Then the man i dated after him...was exactly the same..very attentive to me ..with special gifts flower on my pillow..cards...etc
I am sorry for those that have never experienced a loving partner..
01-23-2017 10:12 AM
@pggoody wrote:When you were dating your significant other , did he give you cards on special occasions? Or if not, did he ever do cute romantic gestures.? ? I know some men are more romantic than others......but how do you view a man (30) that says he " just doesn't do cards.....sees no need . He definitely lacks in the romance department. I would think a card would be an easy way to express himself. Seeing friends getting these kind of things does not help. it does not have to be over the top,kind of stuff but what do you think....... Can a guy change?
After more than 40 years of marriage my husband continues to give me cards for special occasions. He's always been thoughtful. If cards are important to you than he may not be the man for you. Never settle, there may be a guy out there who better suits your needs.
01-23-2017 10:20 AM
I have been married for almost .44 years and dated my DH 4 years before we we married. He used to be good about getting me a card and something for every occasion that came down the road until I asked him to stop.
I don't need or want a card or gift. My feelings are that when you get something on a day that the calendar says you should, it's no big deal.
What matters to me is how he treats me 24/7 365. Everyday things matter more to me. I prefer that he helps me carry a heavy laundry basket up and down the stairs or help do the dishes or offer to walk the dogs when I am busy.
If we go shopping and I see something I am interested in, he'll buy it for me, He washes my car and fills it with gas when he notices, the tank is low.
He always gives me a kiss when he leaves the house and when he returns. He is sweet to the kids and the doggies. He is a wonderful man.
These are the things that matter to me. A paper card with someone else's sentiment doesn't equal romance to me. It's much easier buy a card or gift than it is to show your love every day.

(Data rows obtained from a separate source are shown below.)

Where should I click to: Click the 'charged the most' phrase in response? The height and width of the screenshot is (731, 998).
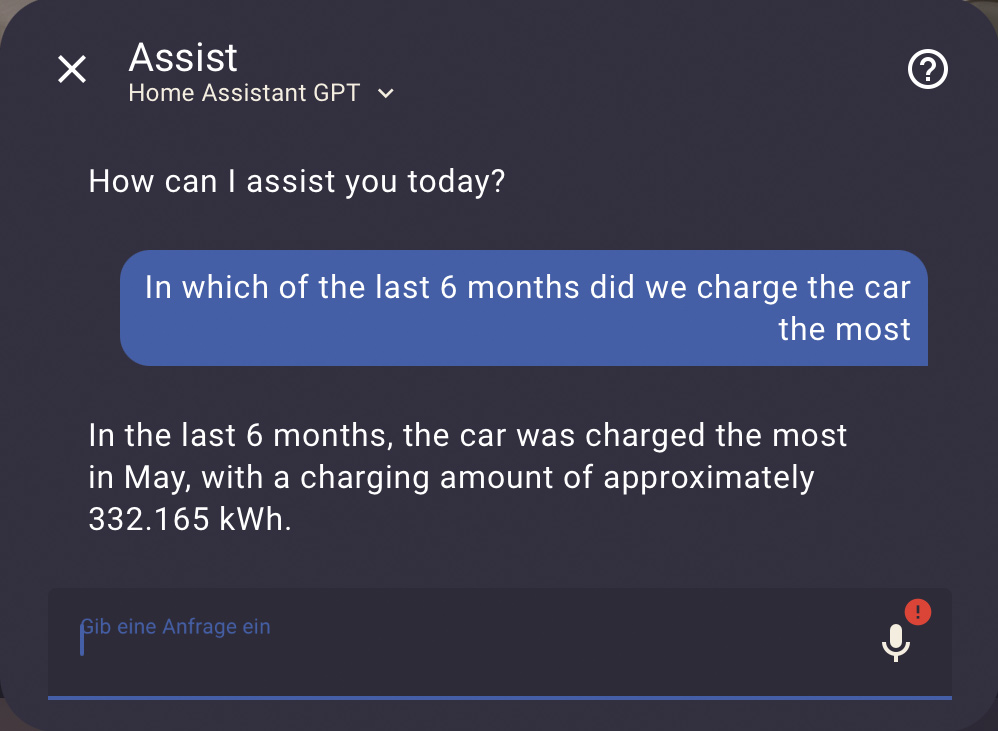[x=716, y=436]
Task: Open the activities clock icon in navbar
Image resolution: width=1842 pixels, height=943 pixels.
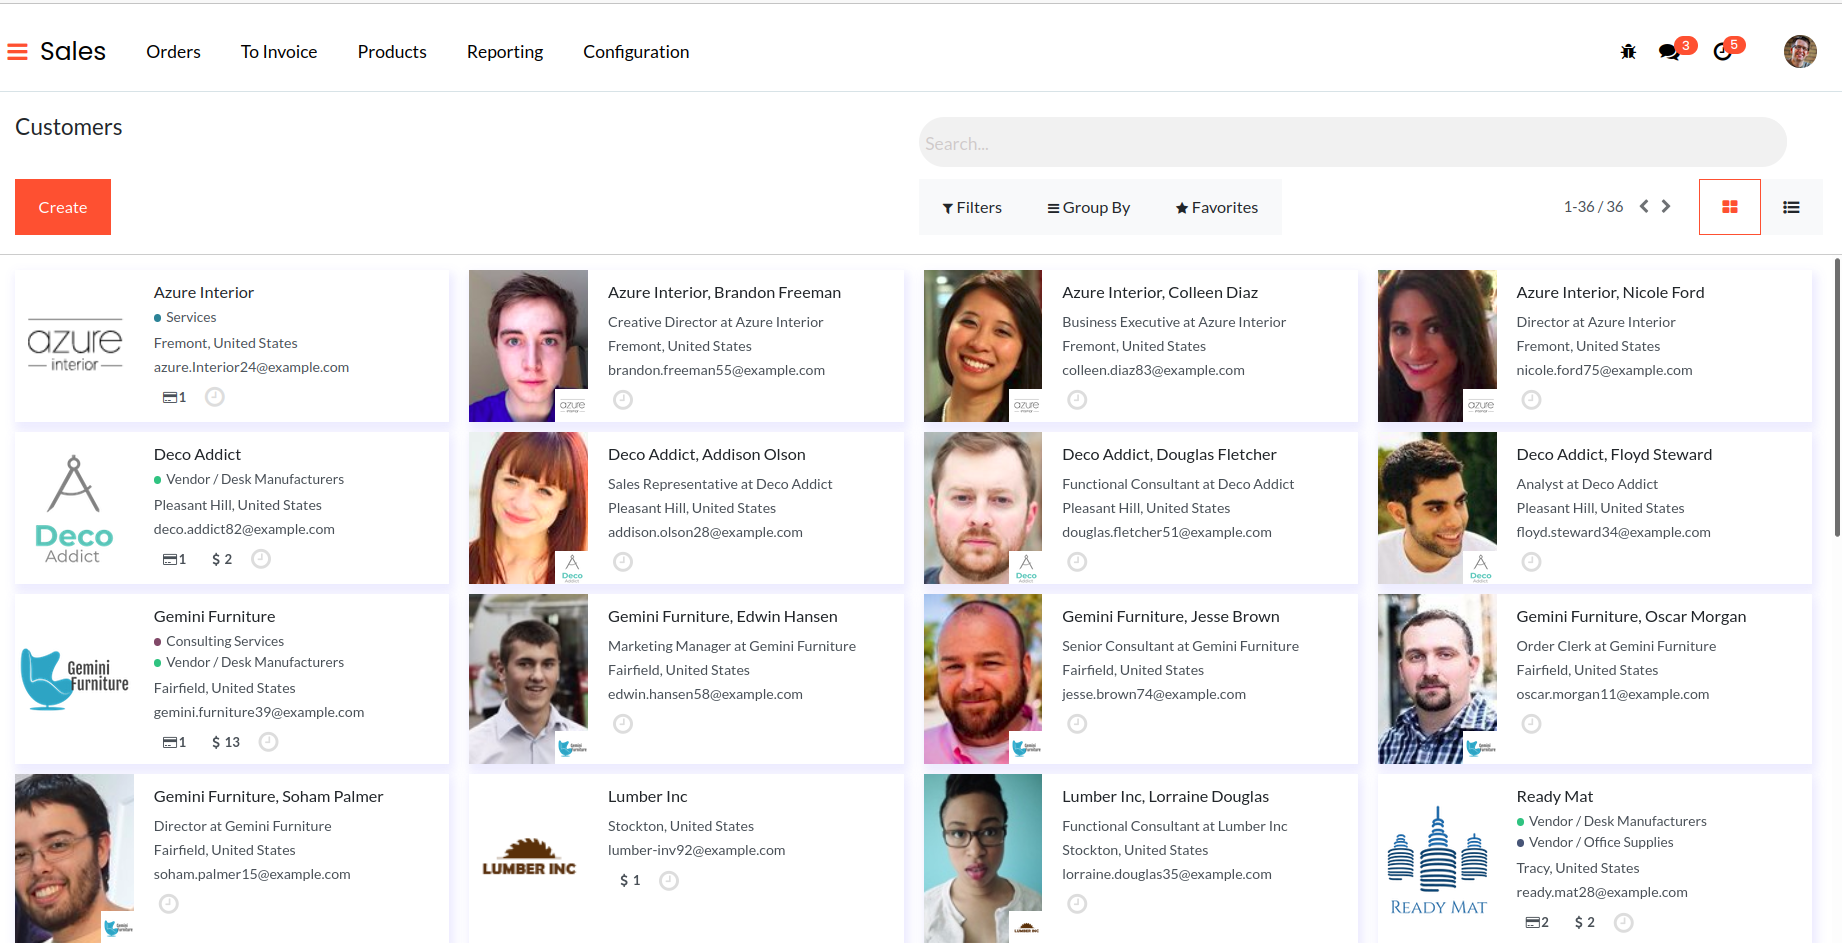Action: pos(1722,52)
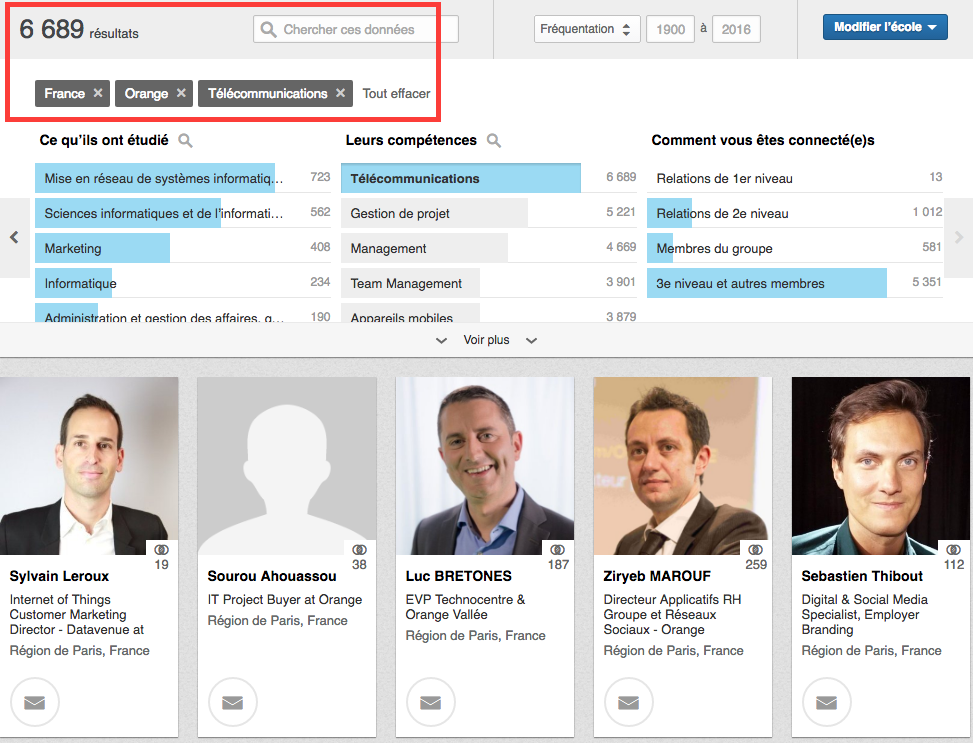Click Tout effacer to clear filters
This screenshot has width=973, height=743.
[396, 94]

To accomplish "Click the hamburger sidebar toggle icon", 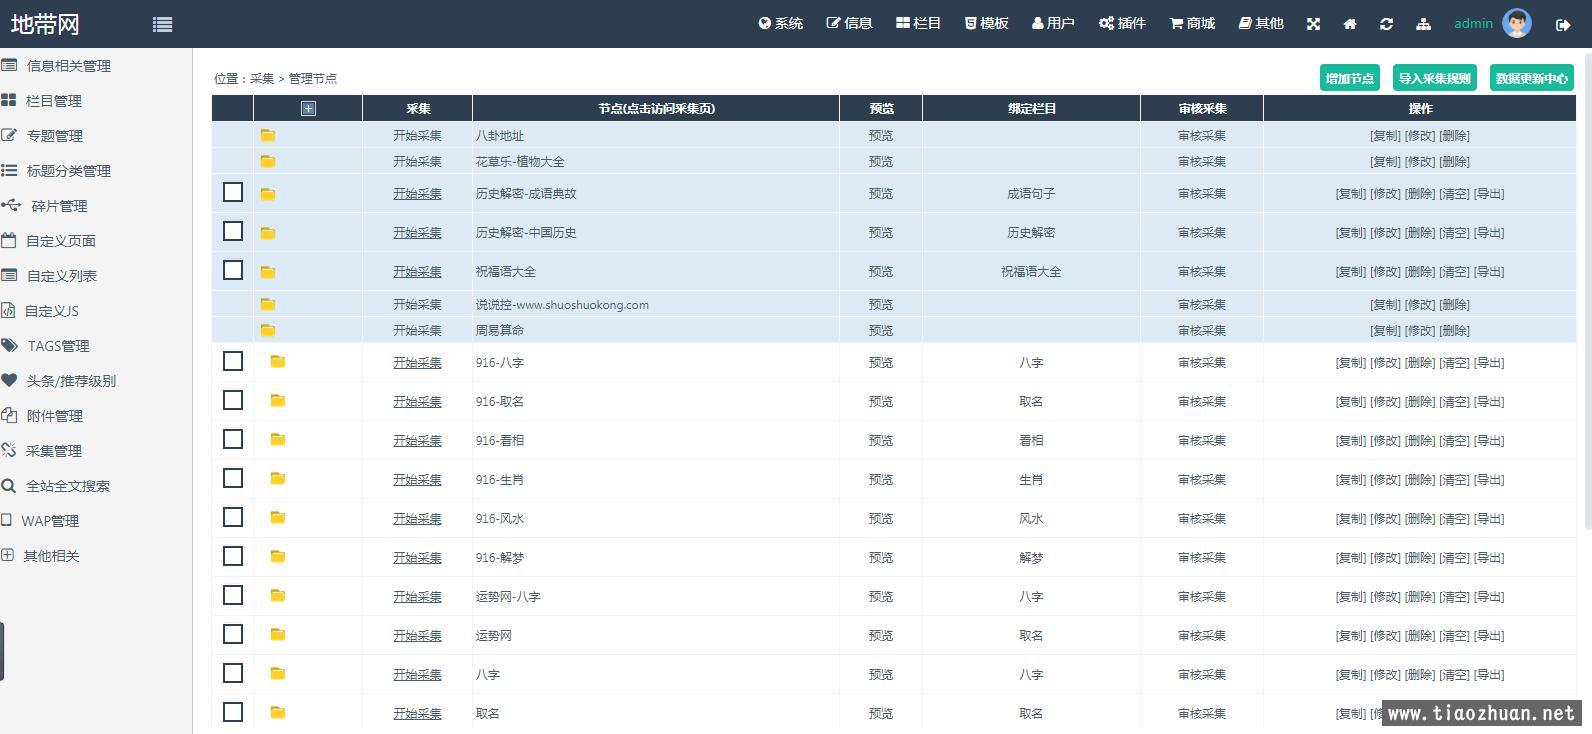I will click(162, 24).
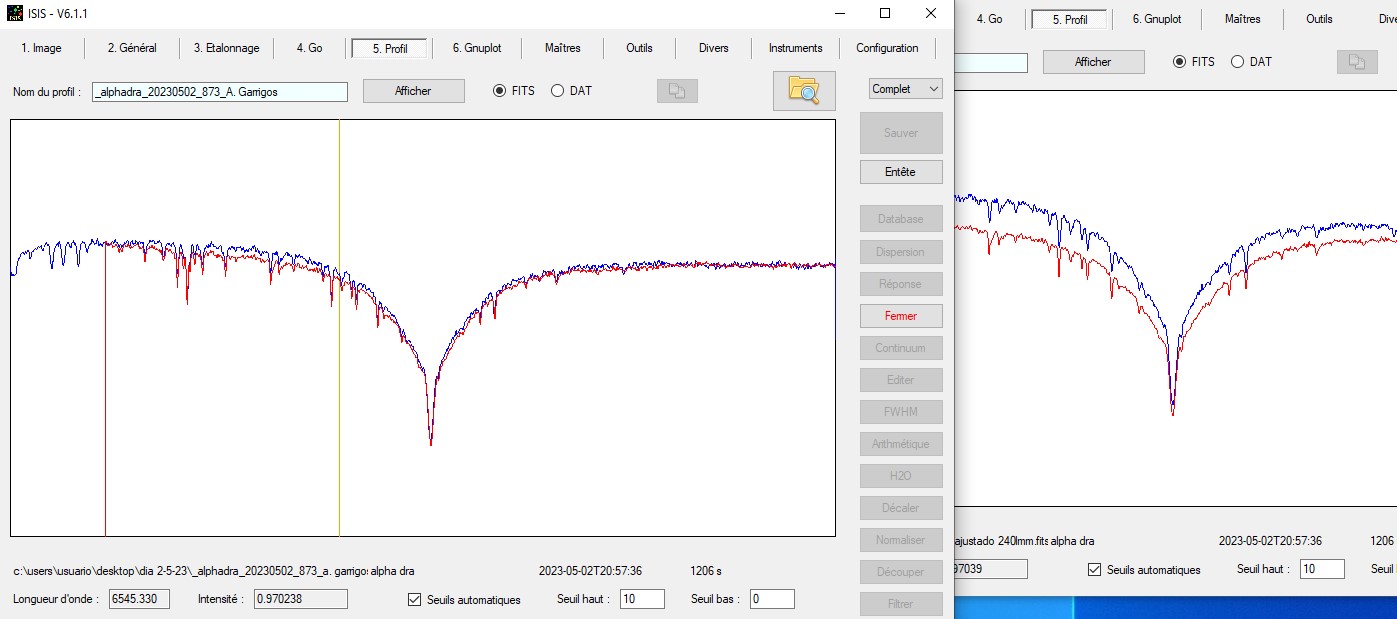The height and width of the screenshot is (619, 1397).
Task: Click the red Fermer button
Action: pos(900,316)
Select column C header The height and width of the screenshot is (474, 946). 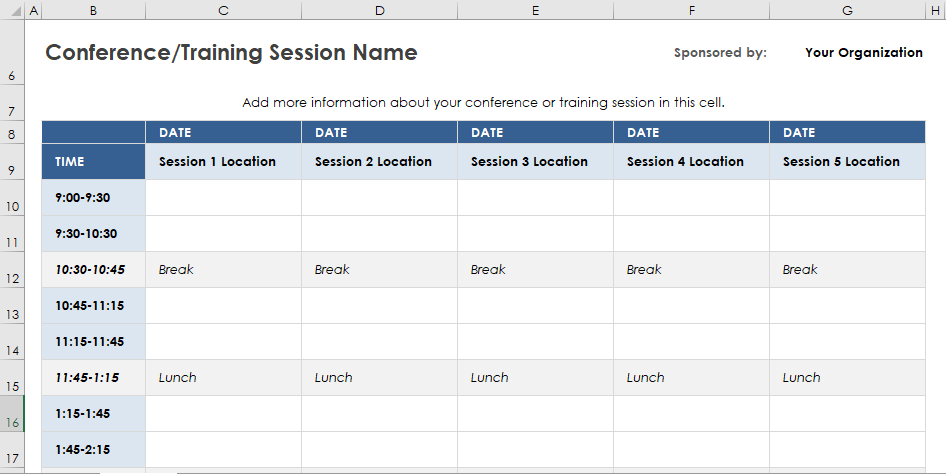pyautogui.click(x=223, y=10)
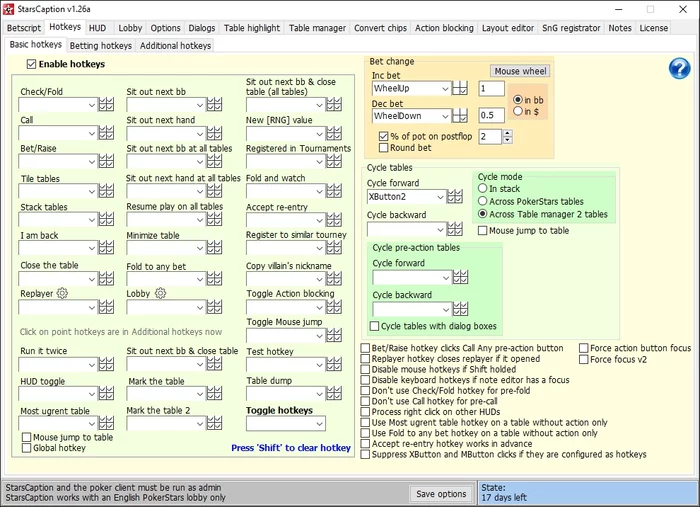Click the keyboard grid icon beside Check/Fold hotkey

tap(106, 105)
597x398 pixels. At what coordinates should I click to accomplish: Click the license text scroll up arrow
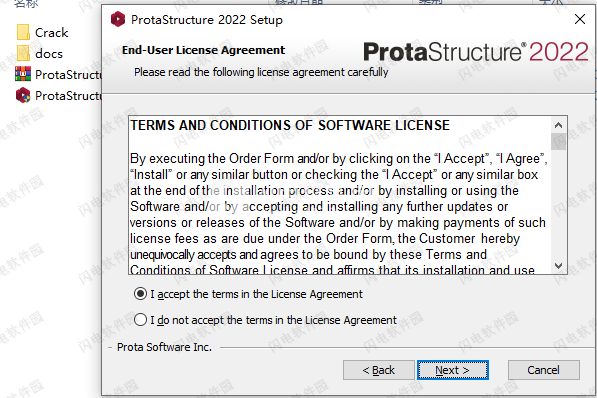pos(559,125)
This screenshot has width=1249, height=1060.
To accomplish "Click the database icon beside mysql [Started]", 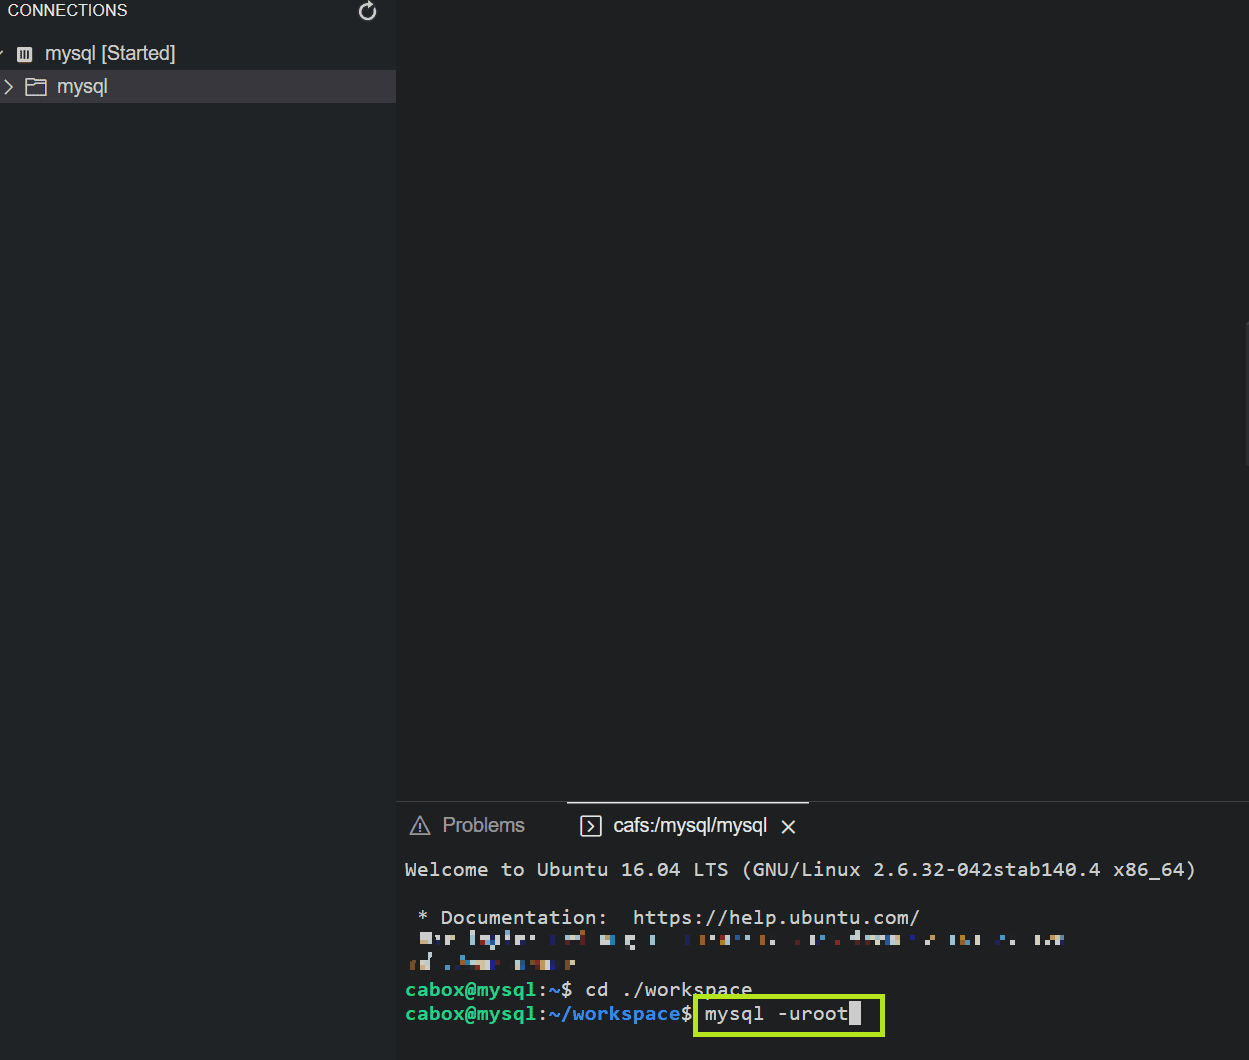I will click(x=24, y=53).
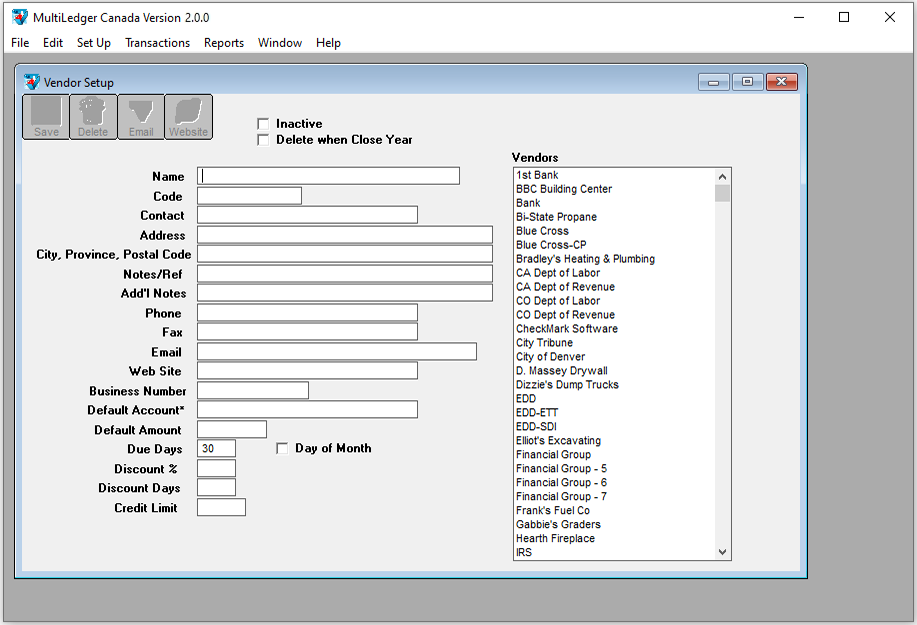This screenshot has height=625, width=917.
Task: Toggle the Day of Month checkbox
Action: (282, 449)
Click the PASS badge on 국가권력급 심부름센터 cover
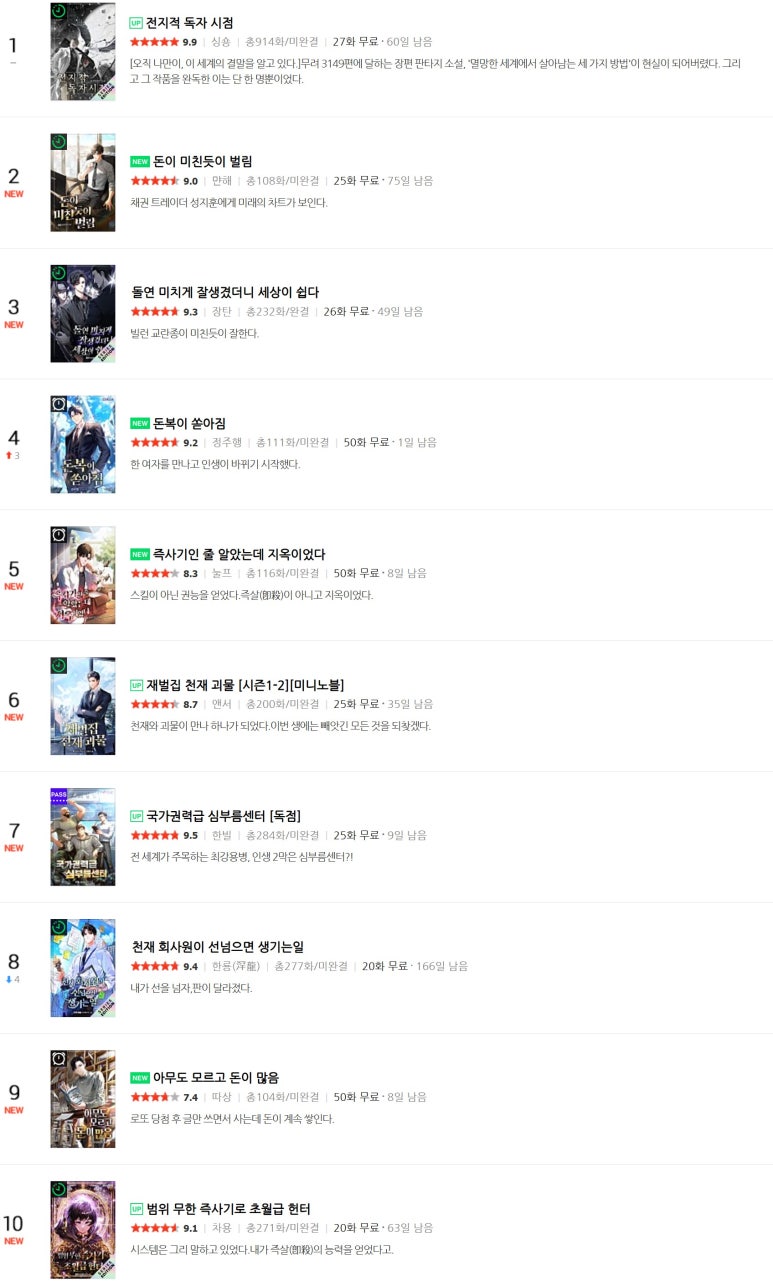Viewport: 773px width, 1281px height. click(58, 793)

Stop looking around at friends and their cards and gifts and starting really looking at your relationship. How does this man treat you 24/7 365 days a year?
01-23-2017 10:24 AM
If someone does not give you what you require then that person is not the one for you. No harm no foul. You are who you are, he is who he is. We should not look to others to fulfill our needs and wants. They will always come up short. Please take all of these romanticized stories with a grain of salt. No one is perfect.
01-23-2017 10:29 AM
Won't change.
01-23-2017 10:31 AM
My hubby did none of those things when we were first married. But over the years he has learned to be wonderful in all those ways. He was raised in a alcoholic home and never saw this being done. Now both he and my boys see how much happiness it brings us and now they all do it with Thier wives. It's never to late to learn if you want to.
01-23-2017 10:31 AM
Well cards are important to me and most everyone in my family so I guess we are lucky.
But even though my husband always gave me cards, presents, flowers. I will never forget the time he helped me rake the leaves! To me that was love!
And a funny and cute story~
My father told me, he and my step mother decided to go into the card store, pick out a card for each other, read it to each other and put it back!
They thought that was the greatest solution.
And even though they both had enough money to buy the card, they were both of course from the depression era, so I know you all know how that can effect that generation for their entire lives.
How about a closet of 50 lightbulbs for example~
Ok a little off topic but I mainly wanted to share the card/no card story.
01-23-2017 10:31 AM
@pggoody wrote:When you were dating your significant other , did he give you cards on special occasions? Or if not, did he ever do cute romantic gestures.? ? I know some men are more romantic than others......but how do you view a man (30) that says he " just doesn't do cards.....sees no need . He definitely lacks in the romance department. I would think a card would be an easy way to express himself. Seeing friends getting these kind of things does not help. it does not have to be over the top,kind of stuff but what do you think....... Can a guy change?
I don't have a problem with men who don't do cards. I don't do cards, either. Cards do not equal romance for me.
Romance is defined differently by different people. If your definition and his don't match, then you should discuss that and talk about how each of you define romance and how much value you place on your definitions.
Once you've each defined what you view as romance, then you should talk about whether or not each of you can sometimes compromise to ensure that both definitions are being met.
If no compromise is to be had, you'll have to make some other decisions.
01-23-2017 10:35 AM
If it's important to you, and he is a good guy in other ways....why not have a kind talk and tell him you are a person who would really love getting occasional cards and little notes. When dating, most people look for ways to please the other. If you tell him this would mean a lot to you...and he ignores it...I would be hesitant to get too deeply involved. Not because the cards are a big deal...but when he has been told that some small thing like that means a lot to you, and he chooses not to do it...that could be a big deal for you.
Just because someone's not inclined to do romantic things doesn't mean they can't choose to do them sometimes to please their partner, especially when they have been specifically told.